EXERCISE DETAILS.
What must be returned is the number of lines in the records holding the word "will", with no other text.

Collected data entries:
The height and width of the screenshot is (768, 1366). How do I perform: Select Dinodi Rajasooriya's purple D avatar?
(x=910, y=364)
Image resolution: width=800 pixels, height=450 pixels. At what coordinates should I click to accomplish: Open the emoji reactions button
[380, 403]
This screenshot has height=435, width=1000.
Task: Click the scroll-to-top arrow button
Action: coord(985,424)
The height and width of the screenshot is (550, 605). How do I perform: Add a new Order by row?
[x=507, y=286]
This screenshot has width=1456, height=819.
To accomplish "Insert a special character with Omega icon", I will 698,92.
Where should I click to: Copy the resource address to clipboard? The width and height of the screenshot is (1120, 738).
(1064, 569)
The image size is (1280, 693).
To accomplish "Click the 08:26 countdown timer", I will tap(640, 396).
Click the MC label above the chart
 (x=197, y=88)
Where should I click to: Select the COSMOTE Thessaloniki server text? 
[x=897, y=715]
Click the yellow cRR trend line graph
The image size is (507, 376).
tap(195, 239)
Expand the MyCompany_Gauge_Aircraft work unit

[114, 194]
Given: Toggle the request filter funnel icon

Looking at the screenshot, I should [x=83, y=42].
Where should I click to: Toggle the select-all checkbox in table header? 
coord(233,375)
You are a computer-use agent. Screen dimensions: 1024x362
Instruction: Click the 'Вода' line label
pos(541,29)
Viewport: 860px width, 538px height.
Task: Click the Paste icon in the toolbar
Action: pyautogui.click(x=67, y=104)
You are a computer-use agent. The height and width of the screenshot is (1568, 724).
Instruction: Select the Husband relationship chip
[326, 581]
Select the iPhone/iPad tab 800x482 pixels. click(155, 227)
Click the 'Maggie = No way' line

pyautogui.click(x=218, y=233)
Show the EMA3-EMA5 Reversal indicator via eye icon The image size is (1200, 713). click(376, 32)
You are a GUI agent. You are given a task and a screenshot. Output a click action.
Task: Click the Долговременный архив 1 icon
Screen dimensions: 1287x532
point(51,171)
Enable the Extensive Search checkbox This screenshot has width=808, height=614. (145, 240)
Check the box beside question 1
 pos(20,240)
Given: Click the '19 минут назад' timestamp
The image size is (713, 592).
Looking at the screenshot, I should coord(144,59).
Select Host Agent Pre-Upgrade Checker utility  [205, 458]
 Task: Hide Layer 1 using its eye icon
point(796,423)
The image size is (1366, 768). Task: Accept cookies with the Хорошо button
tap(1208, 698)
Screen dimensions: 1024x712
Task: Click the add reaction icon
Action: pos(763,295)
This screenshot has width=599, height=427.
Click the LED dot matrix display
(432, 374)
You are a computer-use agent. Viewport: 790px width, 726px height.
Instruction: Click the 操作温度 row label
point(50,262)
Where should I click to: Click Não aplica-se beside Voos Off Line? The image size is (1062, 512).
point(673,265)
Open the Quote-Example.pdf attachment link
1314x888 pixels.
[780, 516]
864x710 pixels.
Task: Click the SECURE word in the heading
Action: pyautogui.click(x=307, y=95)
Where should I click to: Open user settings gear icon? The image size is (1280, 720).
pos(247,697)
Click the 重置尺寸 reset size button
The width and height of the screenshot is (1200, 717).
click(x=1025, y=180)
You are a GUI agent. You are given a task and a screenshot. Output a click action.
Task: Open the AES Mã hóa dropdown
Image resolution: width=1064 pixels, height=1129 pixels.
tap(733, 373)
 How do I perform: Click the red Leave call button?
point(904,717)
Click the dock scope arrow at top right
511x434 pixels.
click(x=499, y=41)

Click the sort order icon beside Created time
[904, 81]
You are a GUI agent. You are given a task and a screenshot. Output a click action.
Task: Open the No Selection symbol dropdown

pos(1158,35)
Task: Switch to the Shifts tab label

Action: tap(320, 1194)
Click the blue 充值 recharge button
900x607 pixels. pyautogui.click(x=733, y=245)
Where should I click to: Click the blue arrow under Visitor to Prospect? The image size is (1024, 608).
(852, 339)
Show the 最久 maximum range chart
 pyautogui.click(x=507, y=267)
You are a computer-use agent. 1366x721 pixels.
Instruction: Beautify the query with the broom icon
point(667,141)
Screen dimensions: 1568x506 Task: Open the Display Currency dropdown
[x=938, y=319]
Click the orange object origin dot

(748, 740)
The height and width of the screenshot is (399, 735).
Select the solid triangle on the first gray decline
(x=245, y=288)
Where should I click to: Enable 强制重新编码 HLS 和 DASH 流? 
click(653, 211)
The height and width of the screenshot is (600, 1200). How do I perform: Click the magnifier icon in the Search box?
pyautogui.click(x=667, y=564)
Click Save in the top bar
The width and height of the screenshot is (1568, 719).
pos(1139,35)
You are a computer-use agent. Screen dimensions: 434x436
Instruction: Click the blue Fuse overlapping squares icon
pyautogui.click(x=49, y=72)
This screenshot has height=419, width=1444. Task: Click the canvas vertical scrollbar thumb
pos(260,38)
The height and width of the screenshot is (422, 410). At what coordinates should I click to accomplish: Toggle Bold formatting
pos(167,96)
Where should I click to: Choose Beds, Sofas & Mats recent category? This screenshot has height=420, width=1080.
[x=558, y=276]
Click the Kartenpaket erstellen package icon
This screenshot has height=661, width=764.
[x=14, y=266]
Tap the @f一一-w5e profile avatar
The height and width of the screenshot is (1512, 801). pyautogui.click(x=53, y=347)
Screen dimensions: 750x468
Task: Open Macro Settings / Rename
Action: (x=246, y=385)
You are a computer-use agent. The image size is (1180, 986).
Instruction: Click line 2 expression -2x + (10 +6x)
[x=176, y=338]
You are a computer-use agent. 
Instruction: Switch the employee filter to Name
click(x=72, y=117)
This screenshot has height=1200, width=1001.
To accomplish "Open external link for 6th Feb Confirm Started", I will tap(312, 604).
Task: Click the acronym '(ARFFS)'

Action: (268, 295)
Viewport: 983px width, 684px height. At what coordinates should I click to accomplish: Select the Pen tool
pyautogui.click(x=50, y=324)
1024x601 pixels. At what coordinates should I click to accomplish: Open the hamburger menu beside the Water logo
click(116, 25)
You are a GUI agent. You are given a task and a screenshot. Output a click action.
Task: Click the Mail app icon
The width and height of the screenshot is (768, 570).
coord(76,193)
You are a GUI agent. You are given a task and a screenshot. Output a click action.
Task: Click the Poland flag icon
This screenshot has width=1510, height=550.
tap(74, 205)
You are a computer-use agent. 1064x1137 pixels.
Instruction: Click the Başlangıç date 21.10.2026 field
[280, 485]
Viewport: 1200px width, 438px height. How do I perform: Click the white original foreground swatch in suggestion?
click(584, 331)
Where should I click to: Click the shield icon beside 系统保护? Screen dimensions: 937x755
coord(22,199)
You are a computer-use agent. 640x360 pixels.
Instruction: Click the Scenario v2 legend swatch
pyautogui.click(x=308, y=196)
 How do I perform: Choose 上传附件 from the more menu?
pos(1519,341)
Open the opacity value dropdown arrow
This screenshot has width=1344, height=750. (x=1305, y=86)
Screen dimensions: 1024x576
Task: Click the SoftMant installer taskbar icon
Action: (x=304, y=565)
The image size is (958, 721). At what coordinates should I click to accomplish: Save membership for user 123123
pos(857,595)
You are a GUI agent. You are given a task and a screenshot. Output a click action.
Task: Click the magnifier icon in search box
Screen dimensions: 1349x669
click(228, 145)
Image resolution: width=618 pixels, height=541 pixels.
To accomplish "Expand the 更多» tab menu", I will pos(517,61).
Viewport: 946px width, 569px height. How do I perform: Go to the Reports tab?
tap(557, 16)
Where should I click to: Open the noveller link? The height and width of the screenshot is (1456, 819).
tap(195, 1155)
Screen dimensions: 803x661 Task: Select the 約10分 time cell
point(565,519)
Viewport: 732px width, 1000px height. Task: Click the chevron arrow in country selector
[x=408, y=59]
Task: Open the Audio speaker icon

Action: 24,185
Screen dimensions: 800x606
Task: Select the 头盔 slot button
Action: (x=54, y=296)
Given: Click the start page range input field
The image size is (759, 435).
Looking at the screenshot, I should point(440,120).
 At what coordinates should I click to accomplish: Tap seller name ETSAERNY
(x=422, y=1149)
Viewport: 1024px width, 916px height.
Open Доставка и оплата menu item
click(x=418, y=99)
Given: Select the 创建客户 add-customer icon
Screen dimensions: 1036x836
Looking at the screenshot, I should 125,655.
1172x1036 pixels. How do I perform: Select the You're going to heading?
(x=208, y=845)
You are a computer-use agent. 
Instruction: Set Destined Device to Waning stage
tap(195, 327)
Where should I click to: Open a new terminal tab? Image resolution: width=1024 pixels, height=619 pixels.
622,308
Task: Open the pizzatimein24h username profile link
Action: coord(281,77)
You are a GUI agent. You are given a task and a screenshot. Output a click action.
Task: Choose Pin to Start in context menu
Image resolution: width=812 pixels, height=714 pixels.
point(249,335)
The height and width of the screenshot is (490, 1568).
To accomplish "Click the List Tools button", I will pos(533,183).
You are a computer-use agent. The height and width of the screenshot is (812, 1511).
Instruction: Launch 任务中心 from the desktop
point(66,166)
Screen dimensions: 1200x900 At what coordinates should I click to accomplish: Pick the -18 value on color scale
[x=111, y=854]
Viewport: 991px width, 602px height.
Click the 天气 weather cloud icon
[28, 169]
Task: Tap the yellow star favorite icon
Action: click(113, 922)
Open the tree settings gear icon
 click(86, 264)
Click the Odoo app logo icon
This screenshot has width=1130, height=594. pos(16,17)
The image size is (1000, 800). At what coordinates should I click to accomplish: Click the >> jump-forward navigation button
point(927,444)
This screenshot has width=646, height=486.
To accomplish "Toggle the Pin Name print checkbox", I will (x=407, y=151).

ANSWER SPACE.
6